ACBL boat at lock on upper Mississippi.
Image courtesy: U.S. Army Corps of Engineers
Politics, Lobbyists and the U.S. Inland Waterway System
The industry is well represented in Washington, D.C. In particular, the American Waterways Operators and the Waterways Council Inc. support the industry in reaching out to legislative and committee staffers on Capitol Hill. Other groups, representing the cargo shippers, also keep inland waterway issues in front of Congress.

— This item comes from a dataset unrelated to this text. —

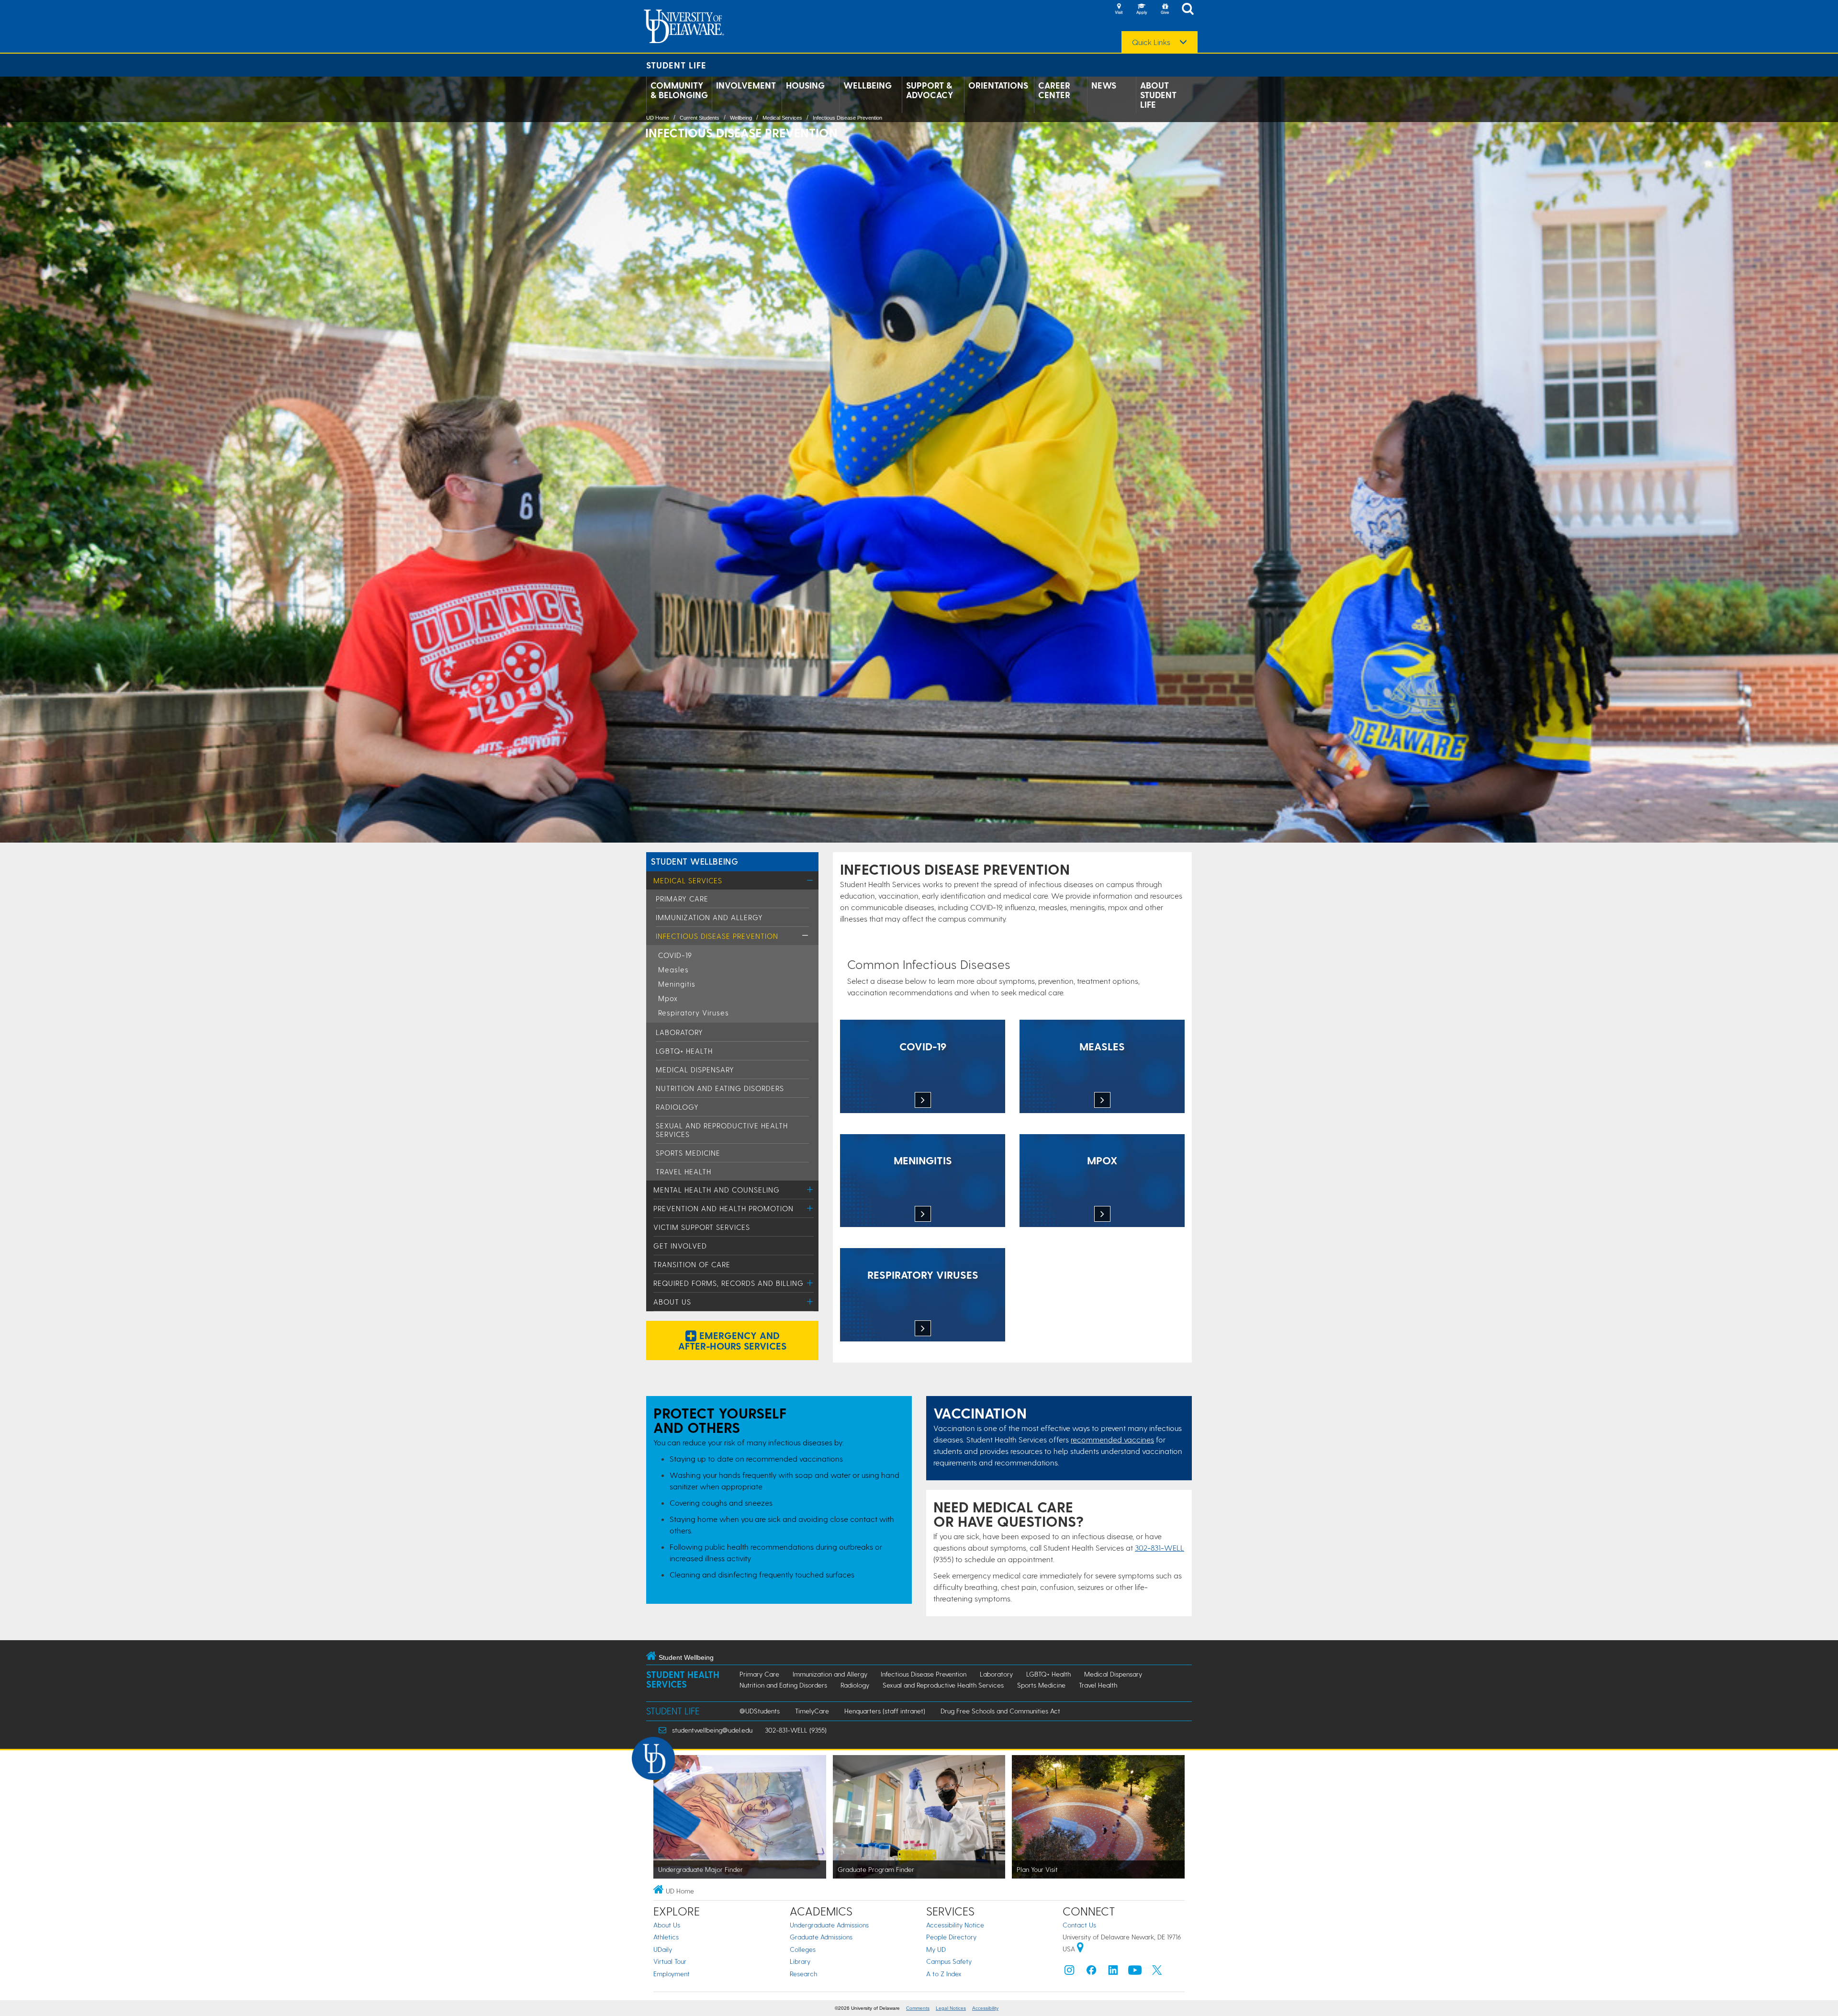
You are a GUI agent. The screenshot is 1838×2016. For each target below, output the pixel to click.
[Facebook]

AWO plays a vital role in looking after smooth operations along the rivers and coastal harbors where members’ vessels operate. In an early May letter to the Office of Management and Budget (OMB), responding to a Trump administration request for regulatory streamlining, AWO said: “AWO is also gratified by President Trump’s recognition of the importance of a flourishing domestic maritime industry to national security and economic prosperity, as demonstrated in his recent Executive Order, Restoring America’s Maritime Dominance.” Referring to a list of suggested reforms, an AWO newsletter said “The list, which was informed by conversations with members and the Executive Committee, is inclusive of regulations recommended for recission because their costs exceed their benefits, they are outdated or unnecessary, or they impose unreasonable burdens on towing vessel and barge operators.” The suggestions for reforms touched on subjects including vessel inspections, casualty investigations, navigation safety, and maritime security matters.
The Waterways Council Inc. is heavily focused the waterway infrastructure. It is girding for the U.S. Congress’s action, in 2026, on the Water Resources Development Act (WRDA), which supports the work by the USACE on construction and rehabilitation of locks, dams and other parts of the waterways’ physical framework. The group described the 2024 WRDA, signed into law in January, 2025, as “A Big Win”, with funding for maintenance but also for new USACE projects. The American Society of Civil Engineers (ASCE) in its “Infrastructure Report Card”, described the bill (on the books as PL 118–272, which authorized funding for multiple USACE inland waterway projects (and numerous feasibility studies on additional works, as “…a rare example of bipartisan cooperation in an era of deep polarization.”
The National Grain and Feed Association, representing grain shippers, offered that WRDA 2024 “… includes smart adjustments to the cost-share provisions for construction and major rehabilitation of inland waterway infrastructure.”
The U.S. Maritime Administration (MARAD) also plays a role in the inland systems. In July, 2025, the United States Marine Highway Program (USMHP, overseen by MARAD) announced an addition of 848 miles of navigable inland waterways to its network- serving Kentucky, Tennessee, West Virginia, Arkansas, and Louisiana. Projects along the Big Sandy River, Cumberland River, Green River, and Ouachita River are now eligible for possible funding, through grants for terminals, new equipment, and support of barge services, under the USMHP.